Antiprogestin treatment decreases midluteal luteinizing hormone pulse amplitude and primarily exerts a pituitary inhibition.
Academic Article
Overview
abstract
Mifepristone (RU 486), a synthetic steroid with antiprogesterone receptor activity, was given with and without naloxone hydrochloride to six women in the midluteal phase to investigate the role of progesterone in the modulation of endogenous opioid activity and the secretion of luteinizing hormone and cortisol. Subjects were evaluated during four sequential monthly admissions during which multiple blood samples were obtained every 15 minutes for 8 hours. Patients were studied during a baseline cycle, after administration of RU 486 alone (100 mg/day), naloxone with RU 486, and naloxone alone.

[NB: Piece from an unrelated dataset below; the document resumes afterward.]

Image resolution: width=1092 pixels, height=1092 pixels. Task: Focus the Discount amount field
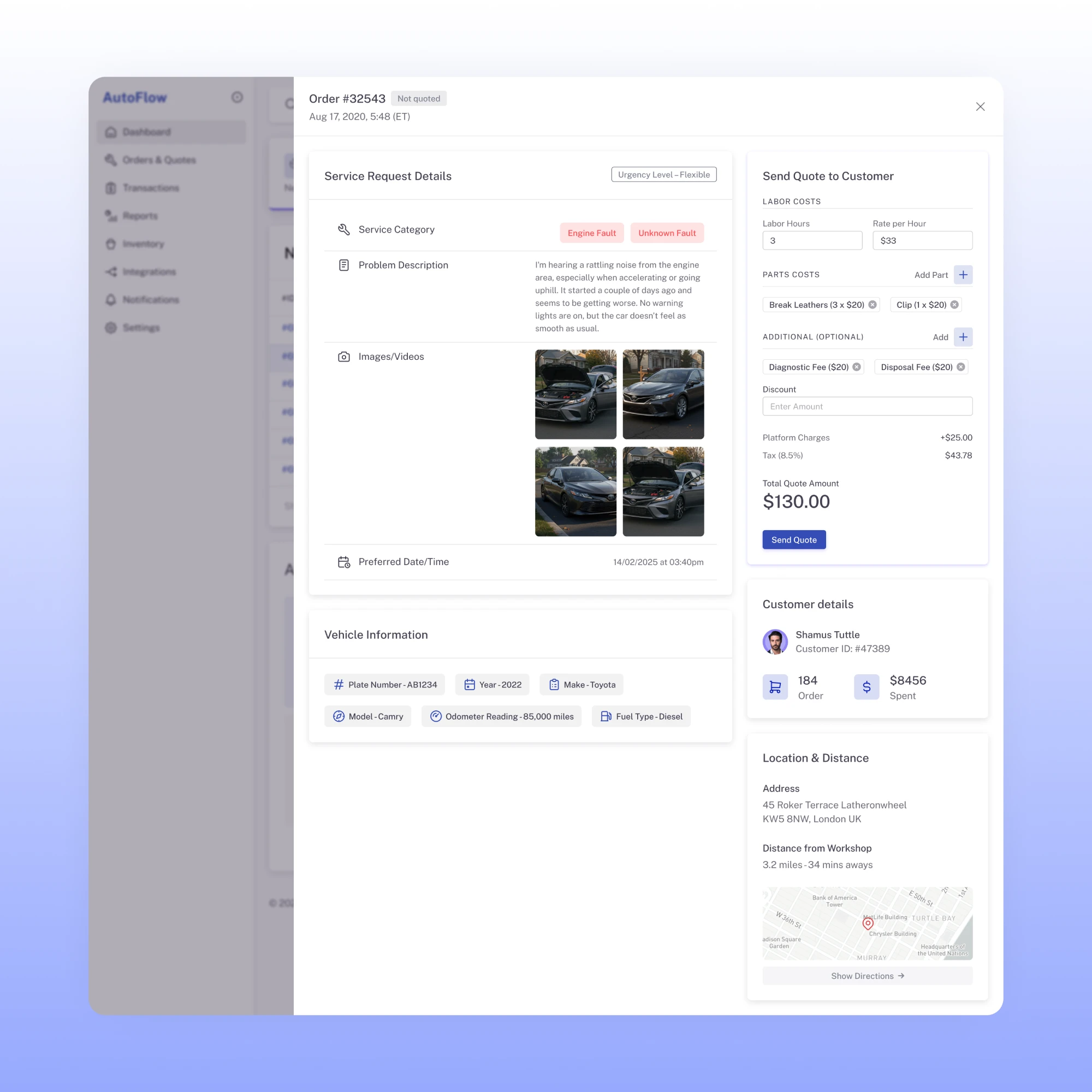coord(867,406)
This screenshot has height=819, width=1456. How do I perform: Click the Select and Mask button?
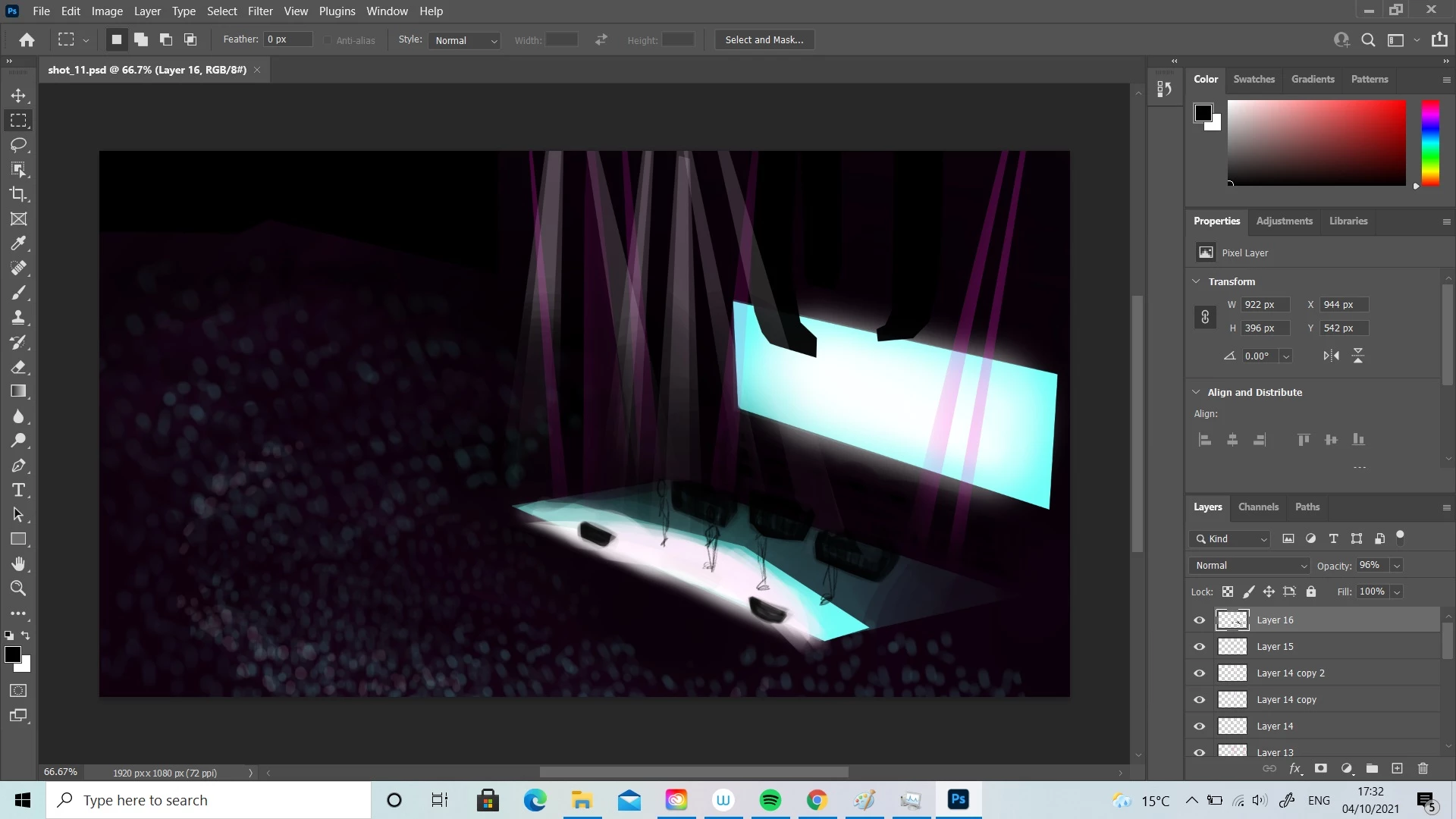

After administration of RU 486 there was a significant decline in total luteinizing hormone secretion (p less than 0.01) and luteinizing hormone pulse amplitude (p less than 0.05), but compared with baseline there was no significant change in luteinizing hormone pulse frequency. After infusion of naloxone there was a significant increase in mean luteinizing hormone values (p less than 0.05) and luteinizing hormone pulse frequency (p less than 0.01) but no change in pulse amplitude. There was no significant difference in mean luteinizing hormone values or luteinizing hormone pulse amplitude and frequency between administration of RU 486 and naloxone plus RU 486. Administration of naloxone alone, RU 486 alone, and RU 486 plus naloxone caused a significant increase in cortisol as compared with baseline cycles (p less than 0.05). These data further support the notion that progesterone is important in the control of luteinizing hormone secretion and suggest that progesterone may primarily influence luteinizing hormone pulse amplitude and pituitary release of luteinizing hormone during the luteal phase.